Obama’s announcement Thursday marks a reversal of significant chunks of the offshore exploration plan he forwarded in March. On Thursday, he said he would:

  • Suspend planned exploration of two locations off Alaska's northern coast.
  • Cancel August lease sales in the western Gulf as well as a proposed lease sale 50 miles off the coast of Virginia.
  • Continue for six months an existing moratorium on any new permits to drill new deepwater wells in the Gulf and other areas of the outer continental shelf.
  • Suspend action at 33 deepwater exploratory wells being drilled in the Gulf until investigations are complete on the causes of the Gulf spill.

The president said to reporters that he had erred in one major respect when he planned for more offshore oil exploration in March: "Where I was wrong was in my belief that the oil companies had their act together when it came to [handling] worst-case scenarios."

Calling oil industry connections with federal regulators at the Minerals Management Service "cozy and sometimes corrupt," Obama said he plans to unveil "aggressive new operating standards and requirements" for the offshore oil industry. The new rules are expected to be influenced by the recommendations of a presidential commission on offshore drilling regulation co-chaired by Democrat Bob Graham, former US senator and governor of Florida, and by Republican William Reilly, co-chair of the National Commission on Energy Policy and administrator of the US Environmental Protection Agency under former president George H. W. Bush.

On Wall Street, the announcement brought into question whether the valuable deepwater oil and gas leases would remain valuable.

"All these companies' share prices have taken a hit because many have very valuable leases in the Gulf, and the long-term fate of these leases – and whether they will ever drill in them – is now up in the air," says Amy Myers Jaffe, a research fellow at Rice University's Baker Institute. "What the president's announcement has accentuated for the industry in a very concrete way, is that the industry is only as safe as the practice standards of the weakest link."

It's not yet clear how the president's moves will impact energy legislation stalled in the US Senate.
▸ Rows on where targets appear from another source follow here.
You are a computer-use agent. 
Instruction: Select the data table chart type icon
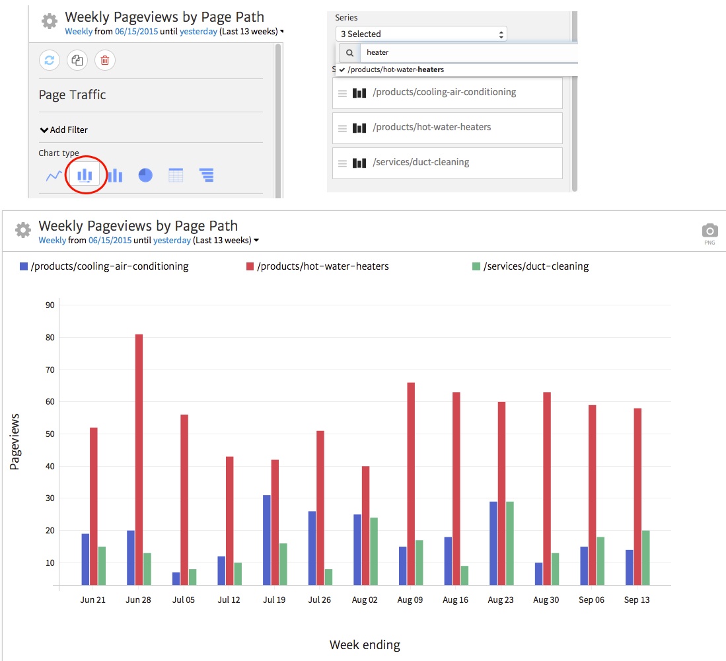tap(175, 174)
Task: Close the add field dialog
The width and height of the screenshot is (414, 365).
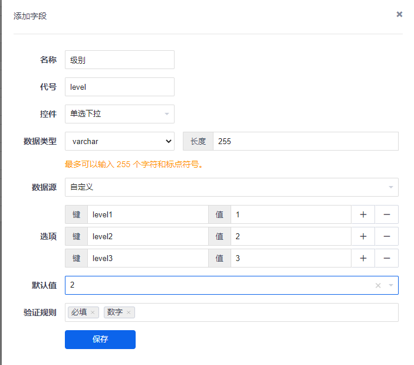Action: click(399, 14)
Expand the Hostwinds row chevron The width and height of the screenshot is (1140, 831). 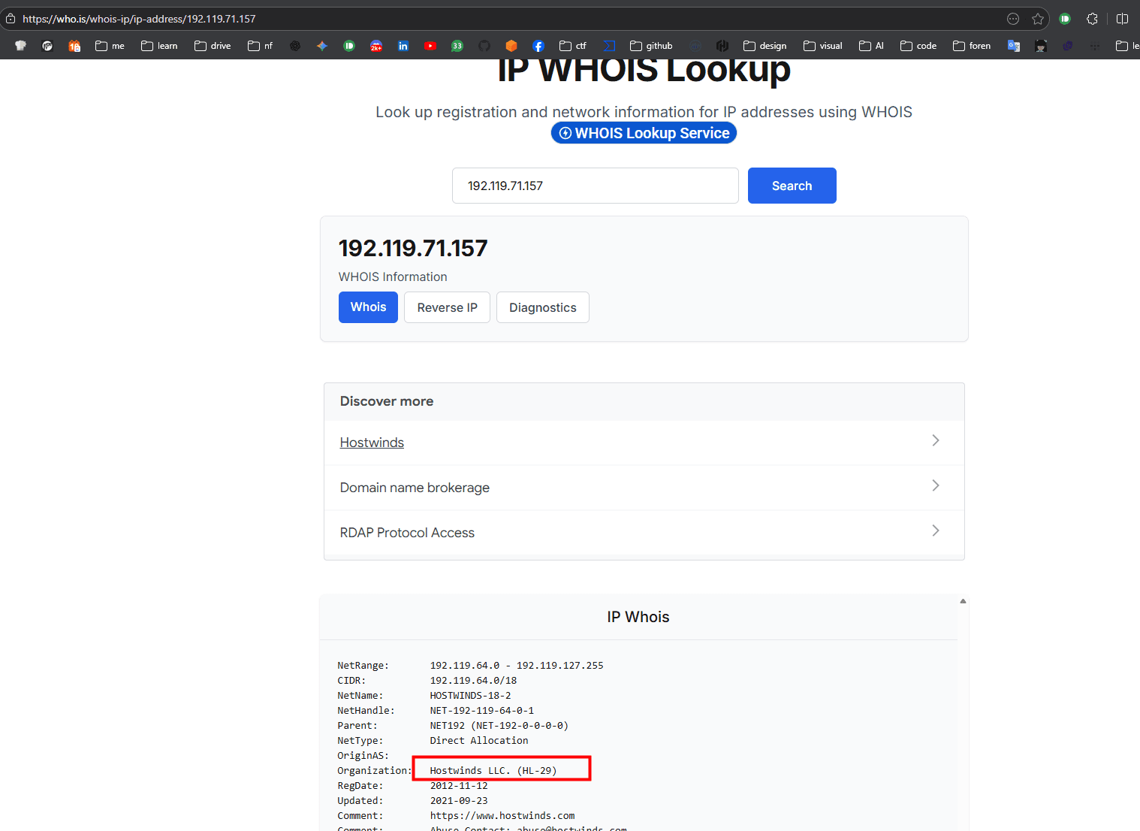935,441
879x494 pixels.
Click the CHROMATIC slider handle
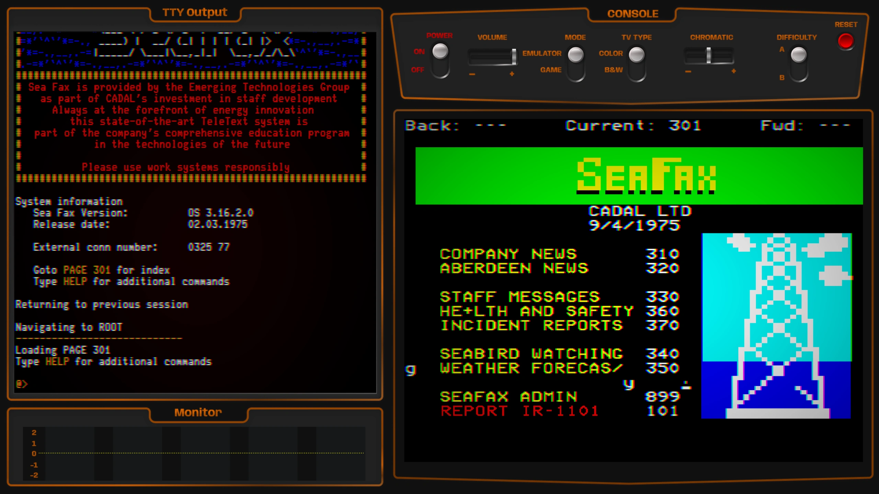(708, 55)
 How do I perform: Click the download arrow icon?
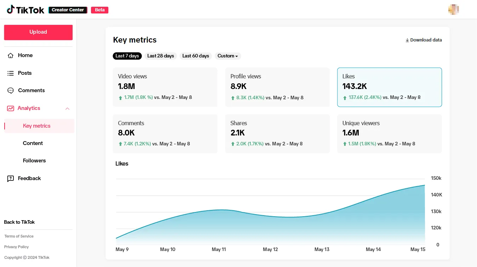point(407,40)
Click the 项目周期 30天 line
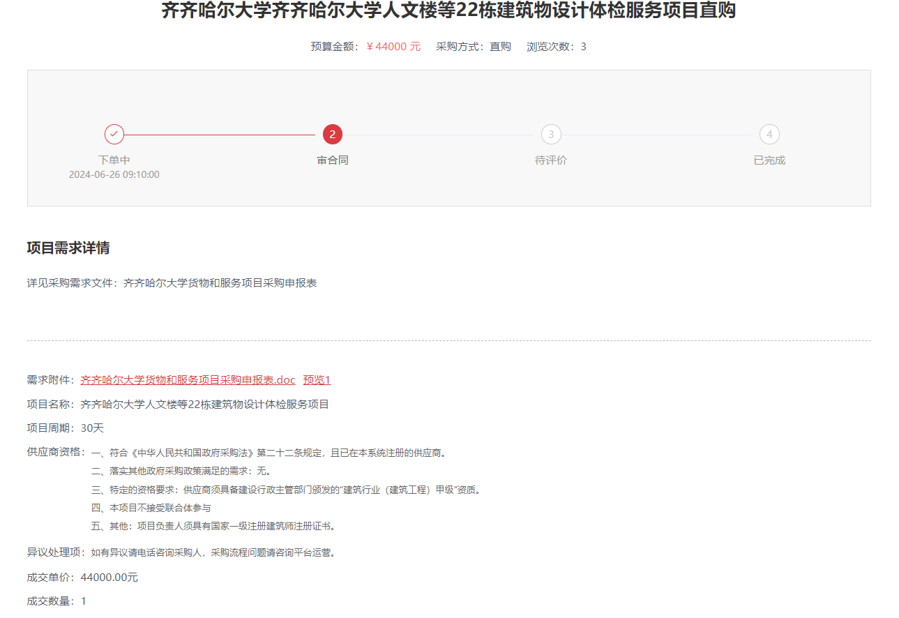The image size is (899, 618). pyautogui.click(x=66, y=428)
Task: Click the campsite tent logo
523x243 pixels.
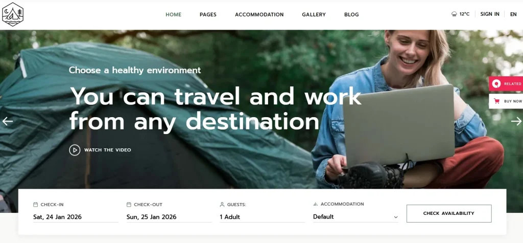Action: [13, 14]
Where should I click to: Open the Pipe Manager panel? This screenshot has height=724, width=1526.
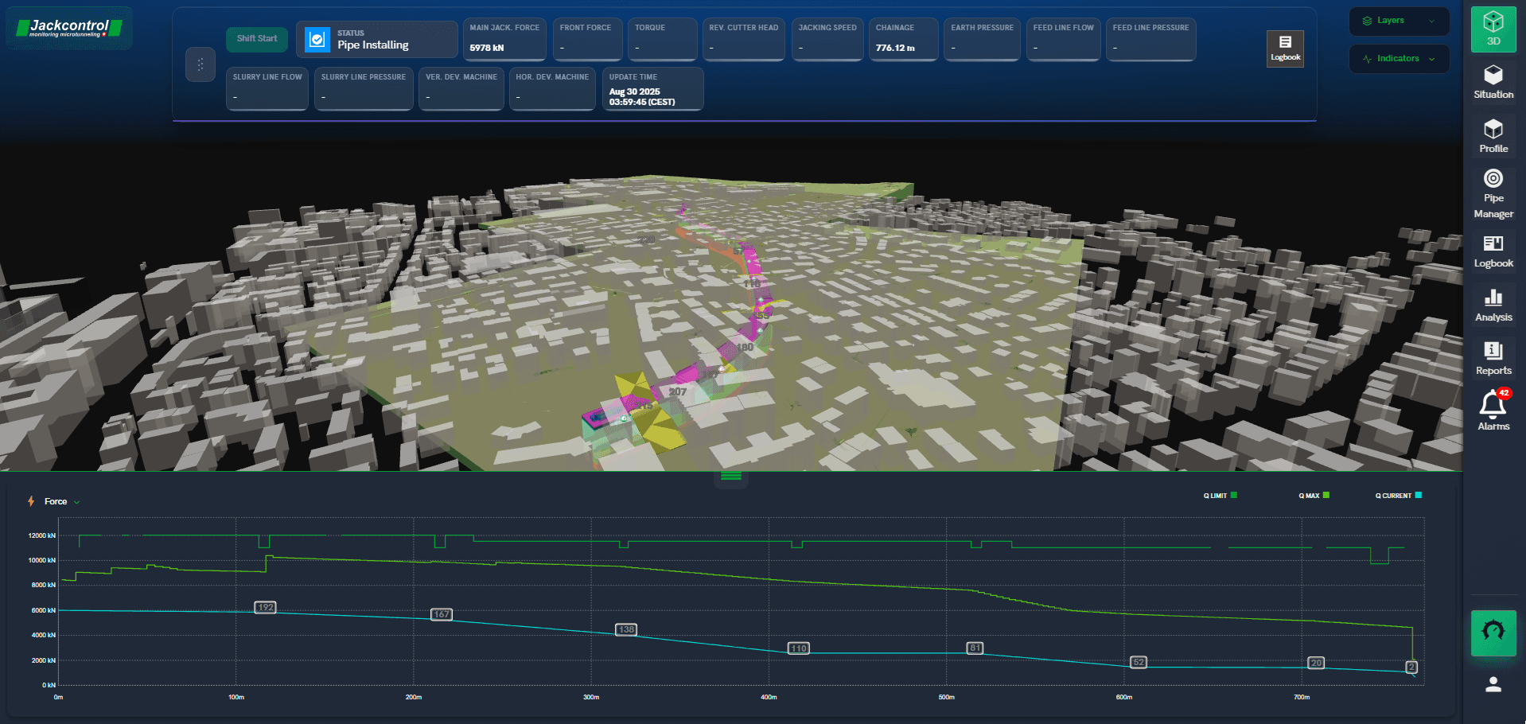(1493, 194)
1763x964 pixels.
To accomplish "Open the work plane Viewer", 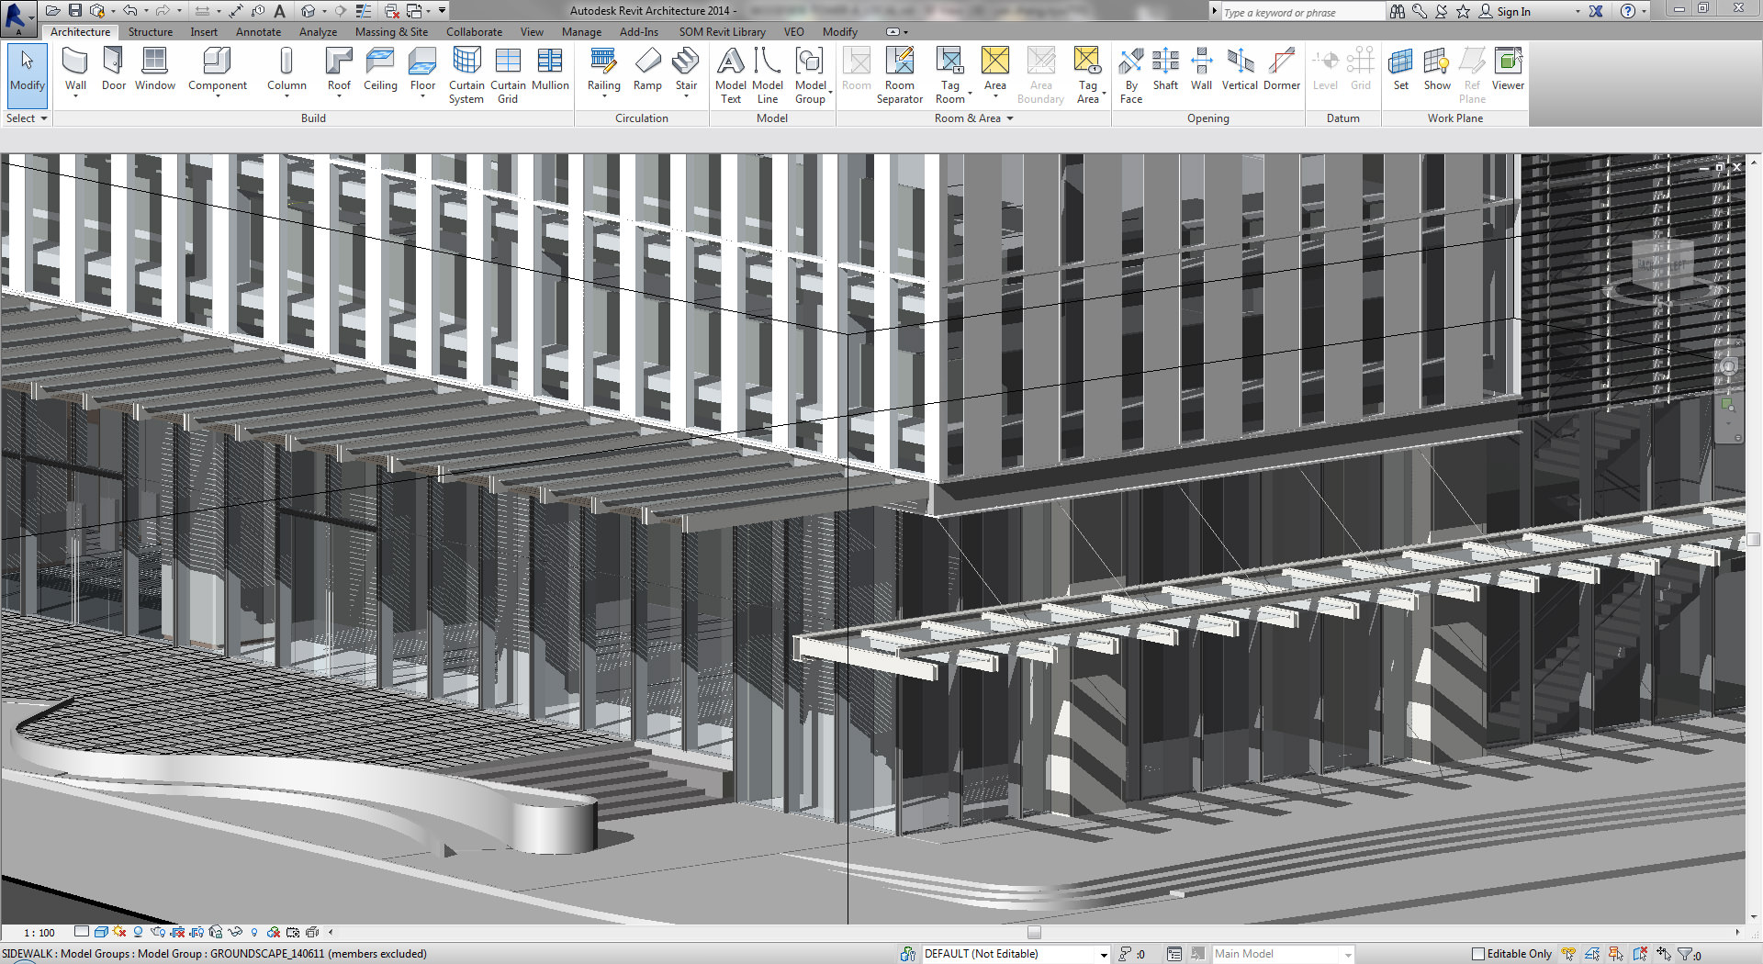I will tap(1508, 71).
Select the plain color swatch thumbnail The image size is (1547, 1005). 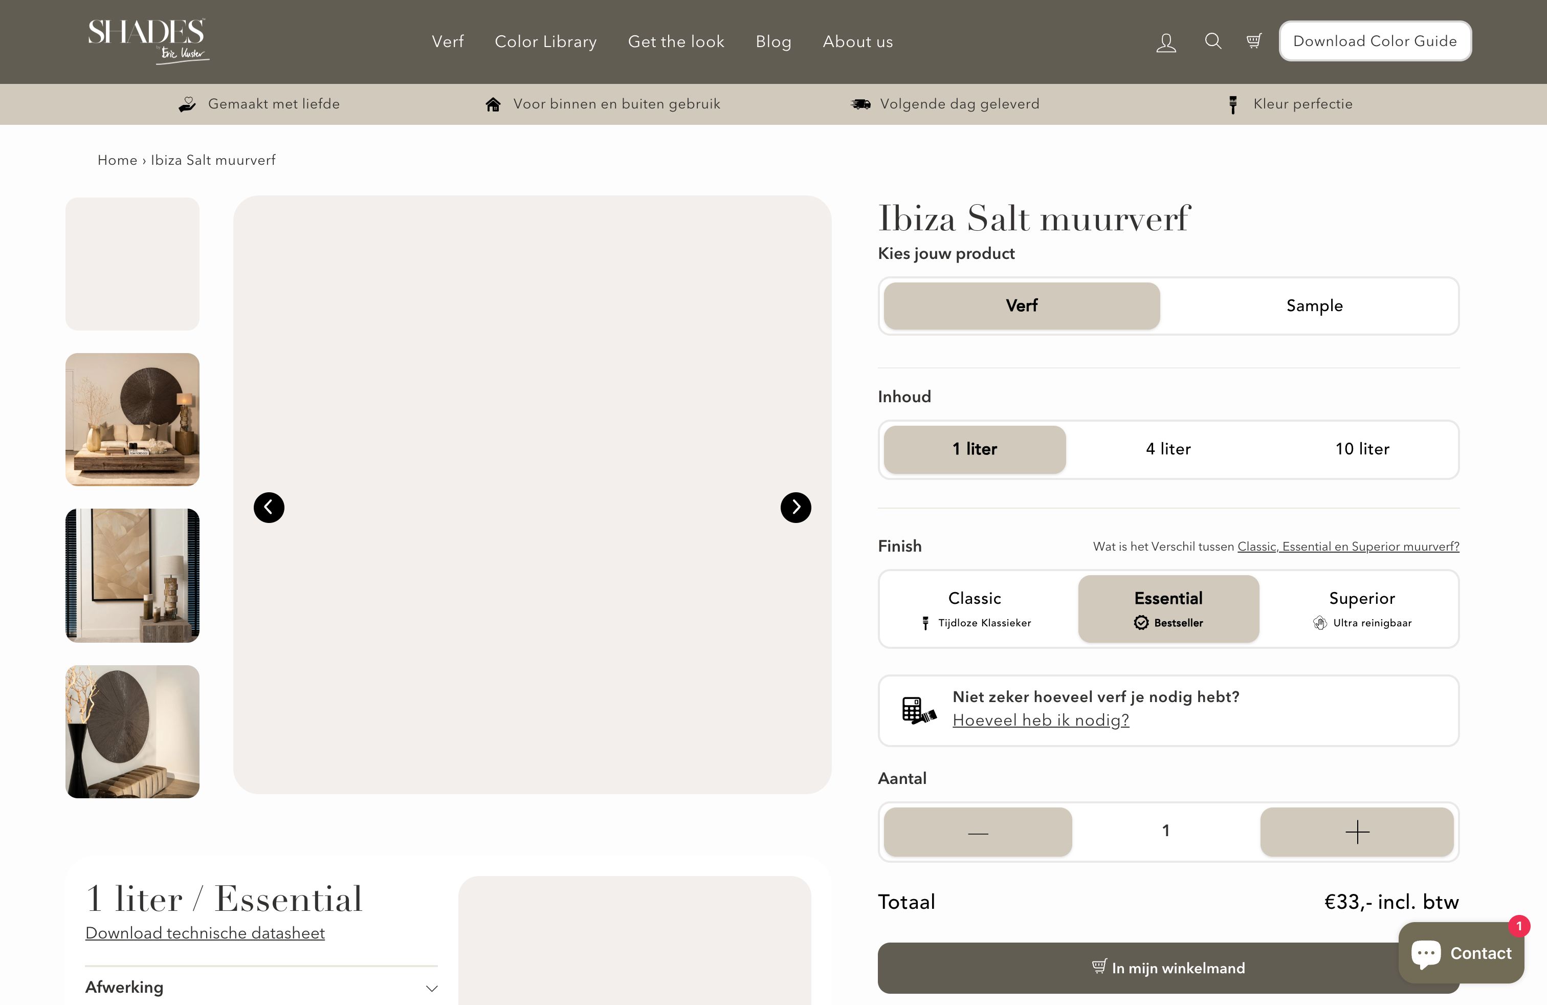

Sen. John Kerry (D) of Massachusetts portrayed the accident as yet another reason why Congress needs to endorse climate-energy legislation he supports.

But he also has said that the bill may be dead for this legislative season. That bill would have expanded offshore drilling – a key bargaining chip to win Republican votes.

Environmentalists were enthused by the president's announcements, but cautious about the long term, calling for more study before drilling in the Arctic Ocean.

“No new oil leasing, exploration, or production should take place until the president’s independent commission completes its process and reforms are implemented,” Marilyn Heiman, director of the Pew Environment Group’s US Arctic Program said in a statement.

To Ms. Jaffe of Rice University, the major issue is that the industry must develop new technology for dealing with deepwater blowouts – otherwise the future there could be limited.

"It's all well and good to say the focus is prevention, which is where the industry has been," she notes. "But there's human error, too – and the consequences simply cannot be that you damage an entire coastline of a state."

[Editor's note: President Obama's quotes have been updated to reflect the official transcript of his remarks Thursday.]